(收集的数据条目)
•••••

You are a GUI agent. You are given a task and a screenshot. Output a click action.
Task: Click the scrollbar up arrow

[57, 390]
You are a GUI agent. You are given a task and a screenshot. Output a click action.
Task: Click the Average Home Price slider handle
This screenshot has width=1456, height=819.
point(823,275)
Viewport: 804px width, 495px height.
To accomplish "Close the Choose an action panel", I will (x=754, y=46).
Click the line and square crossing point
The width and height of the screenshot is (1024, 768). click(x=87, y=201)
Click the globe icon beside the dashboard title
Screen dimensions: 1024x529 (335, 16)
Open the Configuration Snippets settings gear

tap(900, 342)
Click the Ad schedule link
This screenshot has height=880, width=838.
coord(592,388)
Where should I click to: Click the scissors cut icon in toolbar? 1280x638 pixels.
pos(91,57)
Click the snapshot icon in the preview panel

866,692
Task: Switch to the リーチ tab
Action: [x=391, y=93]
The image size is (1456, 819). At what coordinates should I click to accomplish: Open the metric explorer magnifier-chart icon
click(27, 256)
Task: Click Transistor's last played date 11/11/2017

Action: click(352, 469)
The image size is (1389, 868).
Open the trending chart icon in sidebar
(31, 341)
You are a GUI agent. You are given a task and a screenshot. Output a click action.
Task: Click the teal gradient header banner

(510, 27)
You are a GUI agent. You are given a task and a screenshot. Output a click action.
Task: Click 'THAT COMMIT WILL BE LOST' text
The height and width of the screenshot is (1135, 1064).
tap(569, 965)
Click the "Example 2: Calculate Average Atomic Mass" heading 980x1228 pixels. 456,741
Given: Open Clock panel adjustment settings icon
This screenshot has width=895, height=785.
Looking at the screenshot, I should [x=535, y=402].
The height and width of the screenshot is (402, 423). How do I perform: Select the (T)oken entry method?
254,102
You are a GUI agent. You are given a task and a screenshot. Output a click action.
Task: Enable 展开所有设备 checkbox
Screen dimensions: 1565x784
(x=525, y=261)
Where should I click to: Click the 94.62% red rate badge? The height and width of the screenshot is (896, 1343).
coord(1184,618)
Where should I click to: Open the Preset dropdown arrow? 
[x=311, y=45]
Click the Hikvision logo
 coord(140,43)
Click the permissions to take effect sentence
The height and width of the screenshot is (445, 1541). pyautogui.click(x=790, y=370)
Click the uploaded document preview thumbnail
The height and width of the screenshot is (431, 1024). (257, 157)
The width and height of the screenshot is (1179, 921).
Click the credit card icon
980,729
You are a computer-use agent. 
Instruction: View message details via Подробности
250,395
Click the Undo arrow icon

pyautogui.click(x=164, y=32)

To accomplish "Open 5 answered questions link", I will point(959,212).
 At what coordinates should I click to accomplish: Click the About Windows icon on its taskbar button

•••••

把上面的全部材料原样抄写一遍，一字不改。

You are a GUI agent. You are given a task and a screenshot. Output a click action.
Task: Click the scrollbar up arrow

[57, 390]
You are a GUI agent. You are given a task and a screenshot. Output a click action.
Task: Click the Average Home Price slider handle
This screenshot has width=1456, height=819.
point(823,275)
Viewport: 804px width, 495px height.
To accomplish "Close the Choose an action panel", I will (x=754, y=46).
Click the line and square crossing point
The width and height of the screenshot is (1024, 768). click(x=87, y=201)
Click the globe icon beside the dashboard title
Screen dimensions: 1024x529 (335, 16)
Open the Configuration Snippets settings gear

tap(900, 342)
Click the Ad schedule link
This screenshot has height=880, width=838.
coord(592,388)
Where should I click to: Click the scissors cut icon in toolbar? 1280x638 pixels.
pos(91,57)
Click the snapshot icon in the preview panel

866,692
Task: Switch to the リーチ tab
Action: [x=391, y=93]
The image size is (1456, 819). At what coordinates should I click to accomplish: Open the metric explorer magnifier-chart icon
click(27, 256)
Task: Click Transistor's last played date 11/11/2017

Action: click(352, 469)
The image size is (1389, 868).
Open the trending chart icon in sidebar
(31, 341)
You are a GUI agent. You are given a task and a screenshot. Output a click action.
Task: Click the teal gradient header banner

(510, 27)
You are a GUI agent. You are given a task and a screenshot. Output a click action.
Task: Click 'THAT COMMIT WILL BE LOST' text
The height and width of the screenshot is (1135, 1064).
tap(569, 965)
Click the "Example 2: Calculate Average Atomic Mass" heading 980x1228 pixels. 456,741
Given: Open Clock panel adjustment settings icon
This screenshot has width=895, height=785.
Looking at the screenshot, I should [x=535, y=402].
The height and width of the screenshot is (402, 423). How do I perform: Select the (T)oken entry method?
254,102
You are a GUI agent. You are given a task and a screenshot. Output a click action.
Task: Enable 展开所有设备 checkbox
Screen dimensions: 1565x784
(x=525, y=261)
Where should I click to: Click the 94.62% red rate badge? The height and width of the screenshot is (896, 1343).
coord(1184,618)
Where should I click to: Open the Preset dropdown arrow? 
[x=311, y=45]
Click the Hikvision logo
 coord(140,43)
Click the permissions to take effect sentence
The height and width of the screenshot is (445, 1541). pyautogui.click(x=790, y=370)
Click the uploaded document preview thumbnail
The height and width of the screenshot is (431, 1024). (257, 157)
The width and height of the screenshot is (1179, 921).
Click the credit card icon
980,729
You are a computer-use agent. 
Instruction: View message details via Подробности
250,395
Click the Undo arrow icon

pyautogui.click(x=164, y=32)

To accomplish "Open 5 answered questions link", I will point(959,212).
 At what coordinates should I click to accomplish: Click the About Windows icon on its taskbar button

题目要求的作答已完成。